Charles H. Bennett | |
---|---|
Born | 1943 (age 73–74) |
Fields |
computer science quantum information |
Institutions | Thomas J. Watson Research Center |
Alma mater |
Brandeis University (BS 1964) Harvard University (PhD 1970) |
Doctoral advisor |
David Turnbull Berni Alder |
Known for | Bennett's four laws of quantum information |
Notable awards | IBM Fellow |
Website www |
Charles Henry Bennett (b. 1943) is a physicist, information theorist and IBM Fellow at IBM Research. Bennett's recent work at IBM has concentrated on a re-examination of the physical basis of information, applying quantum physics to the problems surrounding information exchange. He has played a major role in elucidating the interconnections between physics and information, particularly in the realm of quantum computation, but also in cellular automata and reversible computing. He discovered, with Gilles Brassard, the concept of quantum cryptography and is one of the founding fathers of modern quantum information theory (cf. Bennett's four laws of quantum information).
Born in 1943 in New York City, Bennett earned a B.S. in Chemistry from Brandeis University in 1964, and received his PhD from Harvard in 1970 for molecular dynamics studies (computer simulation of molecular motion) under David Turnbull and Berni Alder. At Harvard, he also worked for James Watson one year as a teaching assistant about the genetic code.

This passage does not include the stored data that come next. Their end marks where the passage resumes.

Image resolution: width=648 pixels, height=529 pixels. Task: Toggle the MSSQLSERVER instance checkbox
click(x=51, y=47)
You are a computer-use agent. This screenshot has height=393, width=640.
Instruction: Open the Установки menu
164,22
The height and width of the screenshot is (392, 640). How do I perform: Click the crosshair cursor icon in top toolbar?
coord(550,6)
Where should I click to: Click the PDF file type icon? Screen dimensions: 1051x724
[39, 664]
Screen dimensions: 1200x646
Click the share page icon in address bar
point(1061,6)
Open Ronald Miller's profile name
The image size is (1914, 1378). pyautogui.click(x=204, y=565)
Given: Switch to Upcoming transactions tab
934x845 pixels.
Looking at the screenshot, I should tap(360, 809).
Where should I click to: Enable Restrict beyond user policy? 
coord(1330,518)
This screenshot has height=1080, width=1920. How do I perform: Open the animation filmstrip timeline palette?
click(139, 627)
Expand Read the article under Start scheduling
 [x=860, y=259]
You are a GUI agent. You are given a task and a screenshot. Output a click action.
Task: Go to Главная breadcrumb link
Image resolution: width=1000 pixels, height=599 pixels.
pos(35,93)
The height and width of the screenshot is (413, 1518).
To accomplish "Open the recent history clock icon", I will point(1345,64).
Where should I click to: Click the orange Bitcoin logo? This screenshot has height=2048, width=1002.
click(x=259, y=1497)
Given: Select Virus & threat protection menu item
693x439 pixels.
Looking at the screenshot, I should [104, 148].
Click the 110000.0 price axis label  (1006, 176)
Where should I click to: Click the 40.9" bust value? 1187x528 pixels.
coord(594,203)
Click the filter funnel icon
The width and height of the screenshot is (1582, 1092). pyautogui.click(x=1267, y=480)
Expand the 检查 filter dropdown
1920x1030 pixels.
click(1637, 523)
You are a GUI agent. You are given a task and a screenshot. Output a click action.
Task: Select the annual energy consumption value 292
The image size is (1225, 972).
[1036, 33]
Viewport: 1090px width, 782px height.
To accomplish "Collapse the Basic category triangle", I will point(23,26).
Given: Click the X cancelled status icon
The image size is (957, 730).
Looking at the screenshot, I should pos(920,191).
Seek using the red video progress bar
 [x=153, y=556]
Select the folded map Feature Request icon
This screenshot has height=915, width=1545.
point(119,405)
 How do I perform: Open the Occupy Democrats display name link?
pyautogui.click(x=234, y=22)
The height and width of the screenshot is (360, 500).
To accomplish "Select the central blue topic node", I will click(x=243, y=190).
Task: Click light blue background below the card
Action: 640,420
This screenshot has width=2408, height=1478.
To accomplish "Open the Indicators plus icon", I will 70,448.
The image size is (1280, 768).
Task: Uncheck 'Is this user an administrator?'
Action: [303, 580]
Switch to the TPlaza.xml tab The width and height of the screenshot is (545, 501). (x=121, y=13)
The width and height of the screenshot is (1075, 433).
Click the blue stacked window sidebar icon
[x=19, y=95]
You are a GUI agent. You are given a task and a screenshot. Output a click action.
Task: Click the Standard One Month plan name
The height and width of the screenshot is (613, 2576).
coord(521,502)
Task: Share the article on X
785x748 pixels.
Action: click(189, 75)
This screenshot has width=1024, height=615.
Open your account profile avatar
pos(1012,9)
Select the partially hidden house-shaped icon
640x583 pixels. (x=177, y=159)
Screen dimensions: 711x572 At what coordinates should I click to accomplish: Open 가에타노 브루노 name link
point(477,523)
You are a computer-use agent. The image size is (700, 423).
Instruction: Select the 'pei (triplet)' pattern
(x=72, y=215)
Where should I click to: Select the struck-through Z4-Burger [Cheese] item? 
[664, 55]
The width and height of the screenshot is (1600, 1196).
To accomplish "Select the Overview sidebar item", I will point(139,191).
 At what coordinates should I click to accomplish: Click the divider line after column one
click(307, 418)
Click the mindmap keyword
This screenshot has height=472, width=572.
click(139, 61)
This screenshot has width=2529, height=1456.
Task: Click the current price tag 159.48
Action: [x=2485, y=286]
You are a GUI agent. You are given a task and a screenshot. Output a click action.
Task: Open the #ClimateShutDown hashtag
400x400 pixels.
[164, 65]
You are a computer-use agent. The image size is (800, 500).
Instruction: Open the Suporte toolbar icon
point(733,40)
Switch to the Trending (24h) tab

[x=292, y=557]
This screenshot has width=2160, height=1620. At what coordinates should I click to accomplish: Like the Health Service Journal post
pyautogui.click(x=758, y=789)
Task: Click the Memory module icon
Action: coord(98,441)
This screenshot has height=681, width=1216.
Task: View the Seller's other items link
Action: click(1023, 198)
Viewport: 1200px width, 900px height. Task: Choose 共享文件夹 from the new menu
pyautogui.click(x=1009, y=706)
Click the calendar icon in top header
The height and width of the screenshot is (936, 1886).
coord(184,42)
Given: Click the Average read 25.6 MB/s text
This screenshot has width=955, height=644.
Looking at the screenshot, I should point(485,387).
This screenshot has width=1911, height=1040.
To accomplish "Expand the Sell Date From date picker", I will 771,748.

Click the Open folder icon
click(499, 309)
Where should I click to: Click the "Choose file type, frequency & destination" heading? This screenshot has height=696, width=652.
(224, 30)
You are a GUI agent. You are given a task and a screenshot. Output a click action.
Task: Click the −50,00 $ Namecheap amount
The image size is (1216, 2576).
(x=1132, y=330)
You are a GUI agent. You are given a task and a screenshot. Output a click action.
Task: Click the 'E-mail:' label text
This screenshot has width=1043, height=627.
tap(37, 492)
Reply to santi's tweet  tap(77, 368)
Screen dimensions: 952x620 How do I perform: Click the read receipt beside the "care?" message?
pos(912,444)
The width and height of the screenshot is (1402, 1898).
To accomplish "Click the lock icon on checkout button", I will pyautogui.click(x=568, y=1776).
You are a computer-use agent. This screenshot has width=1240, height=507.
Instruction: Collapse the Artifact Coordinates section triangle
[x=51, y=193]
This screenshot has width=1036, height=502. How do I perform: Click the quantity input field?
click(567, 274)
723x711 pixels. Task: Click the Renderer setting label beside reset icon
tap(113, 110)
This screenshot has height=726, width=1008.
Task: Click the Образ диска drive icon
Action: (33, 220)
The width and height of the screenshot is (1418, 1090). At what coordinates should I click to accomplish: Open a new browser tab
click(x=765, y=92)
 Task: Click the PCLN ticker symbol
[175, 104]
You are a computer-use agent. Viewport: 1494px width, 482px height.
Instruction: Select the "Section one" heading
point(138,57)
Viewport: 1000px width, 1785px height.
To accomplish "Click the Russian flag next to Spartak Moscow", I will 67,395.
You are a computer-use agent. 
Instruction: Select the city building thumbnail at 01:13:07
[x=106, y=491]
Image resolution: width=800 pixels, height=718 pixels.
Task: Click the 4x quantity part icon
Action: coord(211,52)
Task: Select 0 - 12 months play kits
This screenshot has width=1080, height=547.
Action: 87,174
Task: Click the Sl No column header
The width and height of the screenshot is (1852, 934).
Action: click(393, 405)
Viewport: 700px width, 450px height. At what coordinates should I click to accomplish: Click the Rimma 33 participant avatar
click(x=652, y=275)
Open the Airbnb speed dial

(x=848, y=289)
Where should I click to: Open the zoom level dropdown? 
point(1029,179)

For the next two years he continued this research under the late Aneesur Rahman at Argonne Laboratory.
After joining IBM Research in 1972, he built on the work of IBM's Rolf Landauer to show that general-purpose computation can be performed by a logically and thermodynamically reversible apparatus; and in 1982 he proposed a re-interpretation of Maxwell's demon, attributing its inability to break the second law to the thermodynamic cost of destroying, rather than acquiring, information. He also published an important paper on the estimation of free energy differences between two systems, the Bennett acceptance ratio method.